BEGIN SUPPLIED PASSAGE
President Chávez is often accused in the corporate media, by no means only in the United States where the most vigorous opposition to the Bolivarian Revolution originates, of “buying” votes. Yet the presidential campaigns of President Obama and former Governor Romney spent approximately US$2 billion while an additional $1.7 billion was spent on congressional races, according to The Center for Responsive Politics. A handful of billionaires, most notably but not limited to oil barons David and Charles Koch and casino magnate Sheldon Adelson accounted for tens, perhaps hundreds, of millions of dollars each thanks to the a string of decisions in the U.S. Supreme Court that equate money with speech, capped by the Citizens United vs. Federal Election Commission decision.

How does that staggering amount of money not constitute buying votes and offices?

Uneven progress for Bolivarian Revolution

The point here isn’t that Venezuela is perfect or a paradise — it is neither. But President Chávez’s Bolivarian Revolution has repeatedly received Venezuelans’ approval to continue progress toward what he calls “21st century socialism.”
END SUPPLIED PASSAGE
BEGIN RECORDED DATA
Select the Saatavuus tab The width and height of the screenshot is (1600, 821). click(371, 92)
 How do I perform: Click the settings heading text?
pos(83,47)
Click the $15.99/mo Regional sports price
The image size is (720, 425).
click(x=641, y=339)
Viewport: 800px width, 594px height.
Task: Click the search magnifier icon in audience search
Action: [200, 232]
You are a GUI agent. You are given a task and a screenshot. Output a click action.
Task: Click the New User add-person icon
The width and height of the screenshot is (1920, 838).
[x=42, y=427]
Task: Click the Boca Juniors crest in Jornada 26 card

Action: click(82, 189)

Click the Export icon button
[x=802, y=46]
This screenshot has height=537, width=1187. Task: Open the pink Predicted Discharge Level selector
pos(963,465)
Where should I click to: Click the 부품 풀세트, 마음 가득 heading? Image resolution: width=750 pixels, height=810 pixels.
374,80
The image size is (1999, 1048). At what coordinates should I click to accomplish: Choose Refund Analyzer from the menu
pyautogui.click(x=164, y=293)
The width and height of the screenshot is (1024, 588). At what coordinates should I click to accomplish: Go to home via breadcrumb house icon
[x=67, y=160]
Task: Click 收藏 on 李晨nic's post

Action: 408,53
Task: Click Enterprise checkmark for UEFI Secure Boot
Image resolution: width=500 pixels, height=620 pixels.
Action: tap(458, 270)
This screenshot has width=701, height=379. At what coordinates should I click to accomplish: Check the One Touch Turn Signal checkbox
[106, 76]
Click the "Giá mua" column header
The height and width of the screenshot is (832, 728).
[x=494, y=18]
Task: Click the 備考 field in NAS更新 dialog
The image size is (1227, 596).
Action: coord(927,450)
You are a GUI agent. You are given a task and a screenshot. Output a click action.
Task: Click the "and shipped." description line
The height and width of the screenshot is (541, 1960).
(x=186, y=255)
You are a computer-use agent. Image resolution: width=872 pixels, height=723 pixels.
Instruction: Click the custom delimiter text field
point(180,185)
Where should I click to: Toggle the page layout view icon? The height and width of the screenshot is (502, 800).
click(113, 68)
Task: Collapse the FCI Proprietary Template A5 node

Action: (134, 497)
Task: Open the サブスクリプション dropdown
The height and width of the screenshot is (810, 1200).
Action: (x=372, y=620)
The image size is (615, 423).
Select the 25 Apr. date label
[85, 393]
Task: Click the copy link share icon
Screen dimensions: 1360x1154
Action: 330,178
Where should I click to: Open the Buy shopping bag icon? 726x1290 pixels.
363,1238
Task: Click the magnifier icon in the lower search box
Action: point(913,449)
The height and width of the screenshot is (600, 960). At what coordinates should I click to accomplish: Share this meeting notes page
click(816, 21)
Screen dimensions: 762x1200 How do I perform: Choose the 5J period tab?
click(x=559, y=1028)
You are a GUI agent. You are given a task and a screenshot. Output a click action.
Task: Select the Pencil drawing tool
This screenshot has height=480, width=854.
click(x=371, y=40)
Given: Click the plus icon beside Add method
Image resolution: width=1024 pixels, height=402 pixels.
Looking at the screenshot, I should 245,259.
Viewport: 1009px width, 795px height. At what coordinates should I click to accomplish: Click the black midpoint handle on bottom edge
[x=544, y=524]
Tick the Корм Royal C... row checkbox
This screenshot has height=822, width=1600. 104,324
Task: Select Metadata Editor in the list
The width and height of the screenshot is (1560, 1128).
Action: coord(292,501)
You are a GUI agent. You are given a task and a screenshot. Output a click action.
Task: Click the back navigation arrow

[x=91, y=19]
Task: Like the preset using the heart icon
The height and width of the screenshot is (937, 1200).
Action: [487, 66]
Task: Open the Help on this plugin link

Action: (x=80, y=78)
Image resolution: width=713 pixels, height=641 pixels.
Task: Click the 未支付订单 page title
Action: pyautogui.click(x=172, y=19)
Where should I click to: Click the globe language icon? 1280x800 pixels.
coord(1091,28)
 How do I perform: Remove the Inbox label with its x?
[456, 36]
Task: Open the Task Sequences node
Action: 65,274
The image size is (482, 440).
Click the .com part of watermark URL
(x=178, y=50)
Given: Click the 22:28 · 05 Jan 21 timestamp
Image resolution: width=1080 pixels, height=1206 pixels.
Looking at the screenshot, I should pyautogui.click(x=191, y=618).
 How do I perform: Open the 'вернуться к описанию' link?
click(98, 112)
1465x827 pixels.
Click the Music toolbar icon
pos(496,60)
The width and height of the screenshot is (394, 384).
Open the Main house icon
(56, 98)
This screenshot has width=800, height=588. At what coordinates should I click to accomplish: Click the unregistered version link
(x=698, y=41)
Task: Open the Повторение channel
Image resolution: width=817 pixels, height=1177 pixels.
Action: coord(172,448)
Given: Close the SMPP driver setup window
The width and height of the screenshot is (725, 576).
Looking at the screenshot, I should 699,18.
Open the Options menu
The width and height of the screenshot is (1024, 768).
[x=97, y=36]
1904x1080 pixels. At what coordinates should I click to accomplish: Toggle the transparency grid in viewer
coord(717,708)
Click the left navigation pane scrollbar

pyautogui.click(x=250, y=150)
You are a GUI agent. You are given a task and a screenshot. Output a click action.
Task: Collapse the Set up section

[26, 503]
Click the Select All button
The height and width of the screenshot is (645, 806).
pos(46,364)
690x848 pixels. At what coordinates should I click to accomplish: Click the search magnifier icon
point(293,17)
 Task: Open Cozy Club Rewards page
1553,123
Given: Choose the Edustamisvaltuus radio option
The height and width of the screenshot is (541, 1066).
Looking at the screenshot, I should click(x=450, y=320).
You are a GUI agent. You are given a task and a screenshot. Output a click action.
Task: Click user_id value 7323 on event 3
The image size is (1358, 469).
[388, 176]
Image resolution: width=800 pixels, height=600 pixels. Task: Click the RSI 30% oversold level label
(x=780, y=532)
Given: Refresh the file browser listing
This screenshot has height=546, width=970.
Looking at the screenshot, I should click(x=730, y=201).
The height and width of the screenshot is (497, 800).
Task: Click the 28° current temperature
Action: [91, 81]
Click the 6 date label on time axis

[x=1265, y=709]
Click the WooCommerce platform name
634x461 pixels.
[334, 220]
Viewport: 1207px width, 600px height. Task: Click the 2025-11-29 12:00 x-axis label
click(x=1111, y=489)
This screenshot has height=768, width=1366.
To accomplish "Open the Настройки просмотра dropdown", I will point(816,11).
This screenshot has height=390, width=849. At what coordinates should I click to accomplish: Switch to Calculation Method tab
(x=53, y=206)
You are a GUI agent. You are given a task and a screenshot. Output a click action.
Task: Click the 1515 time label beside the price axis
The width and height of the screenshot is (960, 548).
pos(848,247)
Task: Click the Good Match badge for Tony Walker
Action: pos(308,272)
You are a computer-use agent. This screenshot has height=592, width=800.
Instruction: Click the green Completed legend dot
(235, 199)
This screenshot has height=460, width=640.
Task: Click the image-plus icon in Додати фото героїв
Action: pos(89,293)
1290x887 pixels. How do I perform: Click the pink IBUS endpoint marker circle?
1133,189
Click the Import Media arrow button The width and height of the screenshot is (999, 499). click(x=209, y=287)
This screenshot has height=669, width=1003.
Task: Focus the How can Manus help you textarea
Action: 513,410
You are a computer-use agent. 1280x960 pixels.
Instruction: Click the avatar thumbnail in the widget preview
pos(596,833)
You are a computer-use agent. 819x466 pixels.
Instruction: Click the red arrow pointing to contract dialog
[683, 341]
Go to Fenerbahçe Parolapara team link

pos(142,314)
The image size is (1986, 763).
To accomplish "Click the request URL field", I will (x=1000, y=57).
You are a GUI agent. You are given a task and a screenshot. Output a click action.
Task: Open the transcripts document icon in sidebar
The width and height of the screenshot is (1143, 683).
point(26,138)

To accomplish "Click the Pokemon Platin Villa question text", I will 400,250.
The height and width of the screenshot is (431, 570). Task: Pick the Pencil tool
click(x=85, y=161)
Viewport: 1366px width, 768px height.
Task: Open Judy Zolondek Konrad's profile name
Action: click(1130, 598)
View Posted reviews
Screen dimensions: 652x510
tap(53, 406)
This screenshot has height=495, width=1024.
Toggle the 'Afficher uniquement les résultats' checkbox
END RECORDED DATA
## [ACTIVITY]
According to the passage on Chávez and U.S. campaign spending, what made it possible for a few billionaires to account for tens or even hundreds of millions of dollars each? Answer in one to three sentences.

## [WRITTEN REPLY]
It was possible because of a string of U.S. Supreme Court decisions that equate money with speech. The last of these was the Citizens United vs. Federal Election Commission decision.